::: Given records :::

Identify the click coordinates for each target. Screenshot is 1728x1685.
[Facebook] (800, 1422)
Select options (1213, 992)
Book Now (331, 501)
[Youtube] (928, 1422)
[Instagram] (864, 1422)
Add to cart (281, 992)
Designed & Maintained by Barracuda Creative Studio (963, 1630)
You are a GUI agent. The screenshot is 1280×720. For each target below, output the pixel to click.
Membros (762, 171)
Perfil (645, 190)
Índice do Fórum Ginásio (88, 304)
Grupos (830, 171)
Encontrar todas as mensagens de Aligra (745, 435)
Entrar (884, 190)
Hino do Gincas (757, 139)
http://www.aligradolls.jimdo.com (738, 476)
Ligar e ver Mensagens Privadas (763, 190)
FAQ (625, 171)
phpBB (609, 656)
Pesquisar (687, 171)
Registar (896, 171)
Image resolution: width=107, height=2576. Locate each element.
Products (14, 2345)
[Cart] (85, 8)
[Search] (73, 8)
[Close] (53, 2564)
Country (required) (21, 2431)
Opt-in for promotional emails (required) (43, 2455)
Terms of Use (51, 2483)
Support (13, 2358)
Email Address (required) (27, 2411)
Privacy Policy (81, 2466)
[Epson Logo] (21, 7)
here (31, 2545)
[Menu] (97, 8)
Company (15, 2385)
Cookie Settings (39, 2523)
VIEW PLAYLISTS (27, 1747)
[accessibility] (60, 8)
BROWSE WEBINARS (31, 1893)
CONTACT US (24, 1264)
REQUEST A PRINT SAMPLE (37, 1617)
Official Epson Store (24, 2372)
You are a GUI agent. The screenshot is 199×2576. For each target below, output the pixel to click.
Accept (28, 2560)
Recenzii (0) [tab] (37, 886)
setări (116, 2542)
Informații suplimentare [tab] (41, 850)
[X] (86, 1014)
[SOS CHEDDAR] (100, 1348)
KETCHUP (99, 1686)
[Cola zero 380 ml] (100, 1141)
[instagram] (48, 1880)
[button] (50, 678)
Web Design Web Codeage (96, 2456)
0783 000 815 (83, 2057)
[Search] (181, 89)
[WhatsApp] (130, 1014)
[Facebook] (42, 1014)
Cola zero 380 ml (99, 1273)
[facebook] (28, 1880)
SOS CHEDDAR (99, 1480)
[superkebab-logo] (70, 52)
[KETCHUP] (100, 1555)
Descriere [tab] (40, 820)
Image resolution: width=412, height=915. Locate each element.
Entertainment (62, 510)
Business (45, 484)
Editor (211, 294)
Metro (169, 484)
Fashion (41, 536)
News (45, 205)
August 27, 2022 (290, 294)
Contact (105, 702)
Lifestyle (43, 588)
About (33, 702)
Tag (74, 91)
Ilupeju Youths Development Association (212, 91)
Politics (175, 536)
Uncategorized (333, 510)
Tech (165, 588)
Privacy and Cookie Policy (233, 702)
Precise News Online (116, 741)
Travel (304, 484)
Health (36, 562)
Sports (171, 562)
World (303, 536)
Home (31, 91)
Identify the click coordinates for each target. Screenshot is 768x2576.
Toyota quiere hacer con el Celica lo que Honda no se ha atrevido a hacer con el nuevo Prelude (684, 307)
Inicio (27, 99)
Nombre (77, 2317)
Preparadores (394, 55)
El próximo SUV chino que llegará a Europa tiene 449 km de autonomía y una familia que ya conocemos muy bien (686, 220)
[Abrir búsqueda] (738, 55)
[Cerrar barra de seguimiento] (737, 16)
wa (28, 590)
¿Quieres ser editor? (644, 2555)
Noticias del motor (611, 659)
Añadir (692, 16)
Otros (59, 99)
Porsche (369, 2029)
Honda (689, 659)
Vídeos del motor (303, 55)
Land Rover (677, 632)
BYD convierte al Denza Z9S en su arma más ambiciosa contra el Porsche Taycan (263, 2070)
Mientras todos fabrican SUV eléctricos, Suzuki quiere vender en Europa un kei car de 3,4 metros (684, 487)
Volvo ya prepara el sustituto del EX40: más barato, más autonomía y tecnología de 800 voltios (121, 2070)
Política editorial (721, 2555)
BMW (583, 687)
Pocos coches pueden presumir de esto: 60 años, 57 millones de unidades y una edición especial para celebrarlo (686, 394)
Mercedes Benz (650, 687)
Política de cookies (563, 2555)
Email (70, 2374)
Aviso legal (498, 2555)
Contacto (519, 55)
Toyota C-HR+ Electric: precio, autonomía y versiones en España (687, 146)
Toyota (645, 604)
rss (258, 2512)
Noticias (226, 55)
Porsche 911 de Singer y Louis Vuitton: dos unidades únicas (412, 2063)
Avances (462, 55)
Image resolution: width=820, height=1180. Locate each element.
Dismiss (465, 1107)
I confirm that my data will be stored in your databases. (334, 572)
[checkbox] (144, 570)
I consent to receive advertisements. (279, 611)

:::

Exercise description
Print exactly the lines of the listing above starting at the line containing "Image resolution: width=412, height=915." and ending at the line containing "Nombre (77, 2317)", both included.

Task output
Image resolution: width=412, height=915. Locate each element.
Entertainment (62, 510)
Business (45, 484)
Editor (211, 294)
Metro (169, 484)
Fashion (41, 536)
News (45, 205)
August 27, 2022 (290, 294)
Contact (105, 702)
Lifestyle (43, 588)
About (33, 702)
Tag (74, 91)
Ilupeju Youths Development Association (212, 91)
Politics (175, 536)
Uncategorized (333, 510)
Tech (165, 588)
Privacy and Cookie Policy (233, 702)
Precise News Online (116, 741)
Travel (304, 484)
Health (36, 562)
Sports (171, 562)
World (303, 536)
Home (31, 91)
Identify the click coordinates for each target. Screenshot is 768x2576.
Toyota quiere hacer con el Celica lo que Honda no se ha atrevido a hacer con el nuevo Prelude (684, 307)
Inicio (27, 99)
Nombre (77, 2317)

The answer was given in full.